To the authors’ knowledge, this is the first time that an association between injury mechanism and the presence of ramp lesions could be found. A patient was 2.98 times more likely to sustain a ramp lesion if the associated ACL tear was caused by a contact injury. This finding suggests that the occurrence of ramp lesions may be related to the pathologic loading conditions at the moment of injury, and that ramp lesions may be more frequent in the presence of a higher-energy trauma mechanism. It is supported by a recent imaging study, showing that contact injuries predicted more severe bone bruising of the lateral tibial plateau at MRI than non-contact ACL injuries [2]. In addition, the lateral tibial plateau bone bruising was associated with medial meniscus tears which the authors suspected to be caused by higher amount of energy at the time of injury. A biomechanical cadaver study also confirmed that injury patterns of secondary knee structures are correlated with loading conditions at the moment of injury [12]. Another finding supporting the role of a high-energy trauma mechanism in the occurrence of ramp lesions was the increased likelihood of ramp lesions (OR 8.71) in patients presenting with a complete tear of the ACL. This is in accordance with previous reports showing that complete ACL tears require higher forces at the moment of injury [4,5,6].

Arthroscopic inspection further revealed that the number of medial (n = 91; 41%) and lateral (n = 90; 40%) meniscus tears were identical. Of note was that less than half of the medial-sided injuries (n = 38; 45%) concerned the meniscal body of the posterior horn, whereas 53 (55%) concerned the meniscal ramp. On the lateral side, however, not a single ramp lesion could be identified in this series. These numbers indicate not only the different injury profile of medial and lateral meniscus tears, but also that the medial meniscus should be increasingly considered as a functional anatomical unit including both the meniscal body and the meniscal ramp. Further anatomical studies are needed to better define the latter. Leaving these lesions undiagnosed means that nearly half of the injuries of the medial meniscus may be missed.

This study is not without limitations. As ramp lesions have always been considered in association with ACL injuries, the overall incidence in the general population remains unknown.
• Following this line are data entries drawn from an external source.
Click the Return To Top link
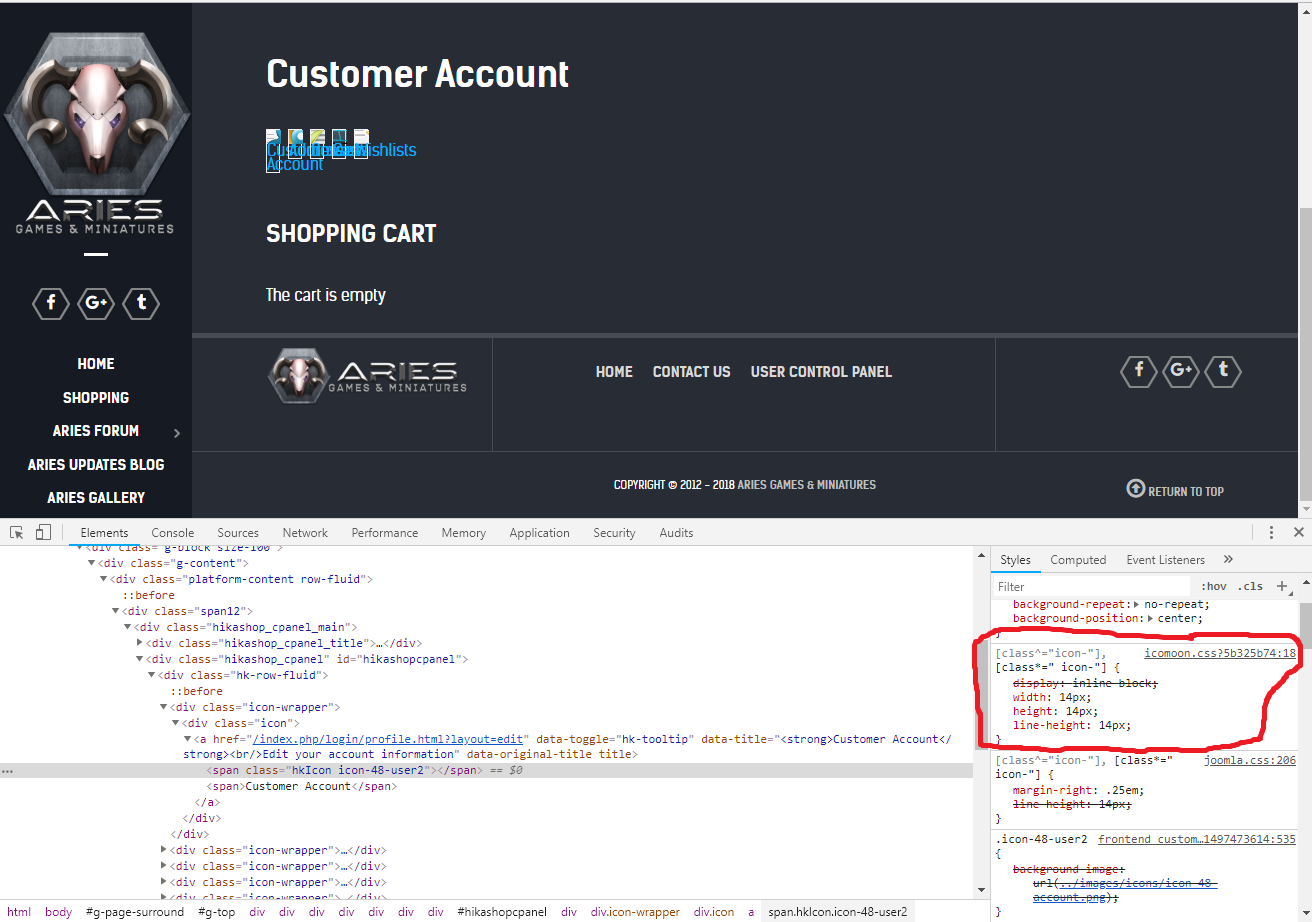1312x922 pixels. coord(1176,490)
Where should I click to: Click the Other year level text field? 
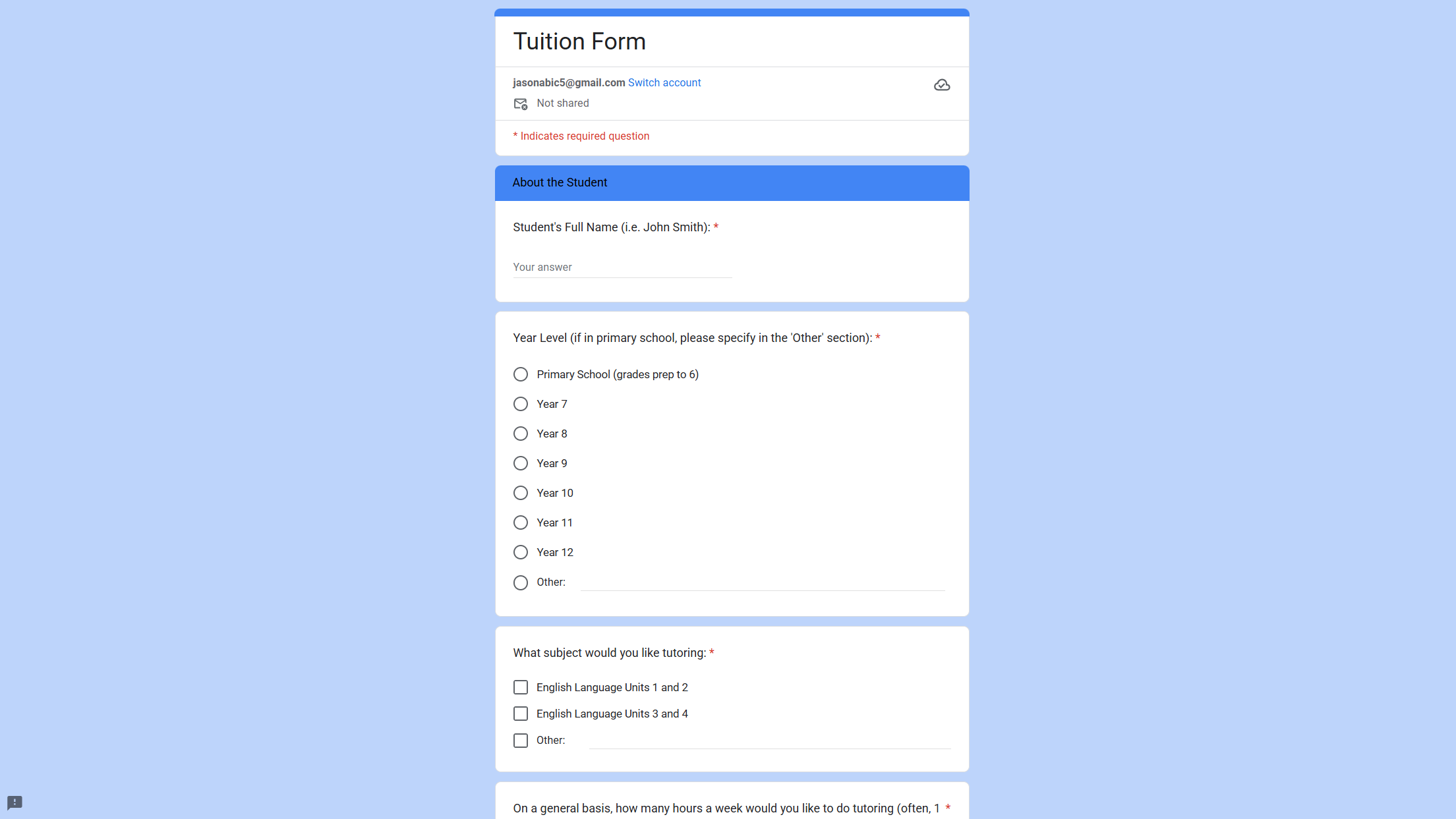tap(762, 582)
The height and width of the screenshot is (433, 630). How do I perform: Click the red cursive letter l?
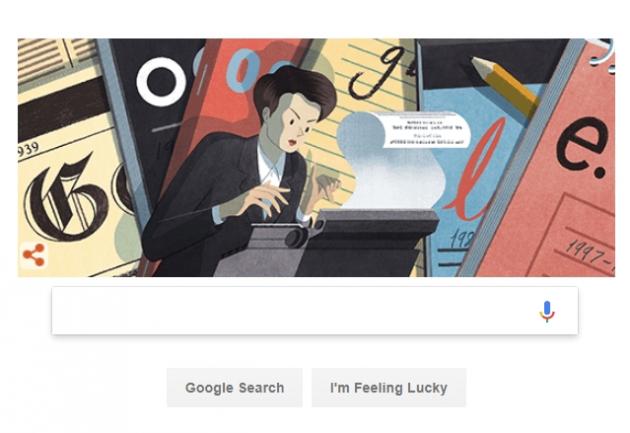tap(476, 171)
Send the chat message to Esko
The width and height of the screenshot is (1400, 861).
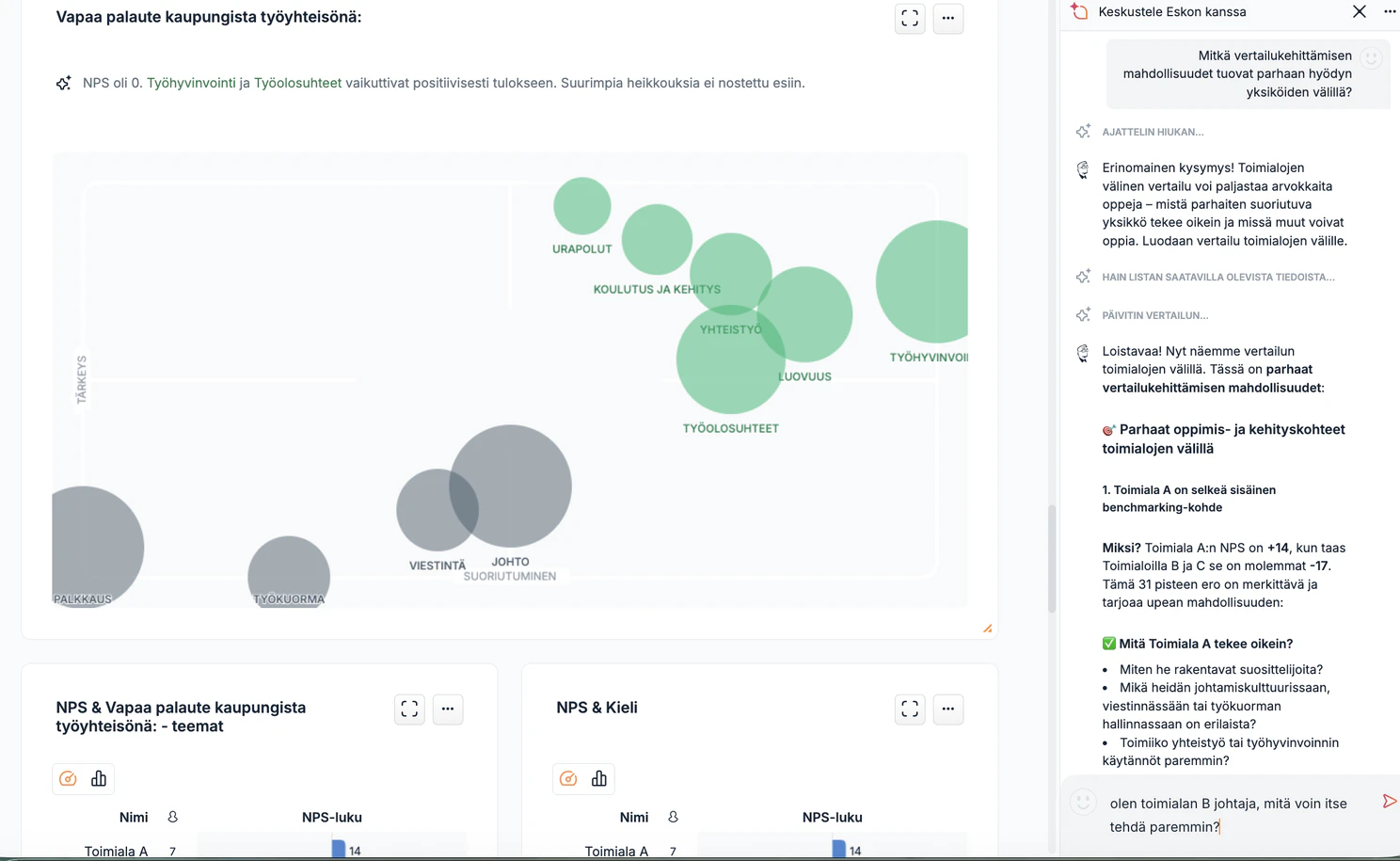(x=1389, y=802)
In this study, some analyses were underpowered due to small numbers in each category despite a cohort of 224 patients with ACL reconstructions. While ramp lesions were 2.98 times more likely to appear in contact ACL injuries, it should be emphasized that 72–80% of ACL injuries are non-contact injuries [11, 13]. Focusing on contact injuries to predict the presence of a ramp lesion would thus lead to an insufficient diagnostic sensitivity. Efforts must thus be pursued to better diagnose ramp lesions, which, if left untreated, may lead to subsequent instabilities or symptomatic secondary meniscus tears.

Conclusion

Ramp lesions of the medial meniscus should be systematically evaluated in ACL reconstructions. They have a comparable prevalence to the tears affecting the body of the medial meniscus. They may be anticipated in almost one out of four patients undergoing ACL reconstruction, especially if a patient sustained a contact injury and in the presence of a complete ACL tear.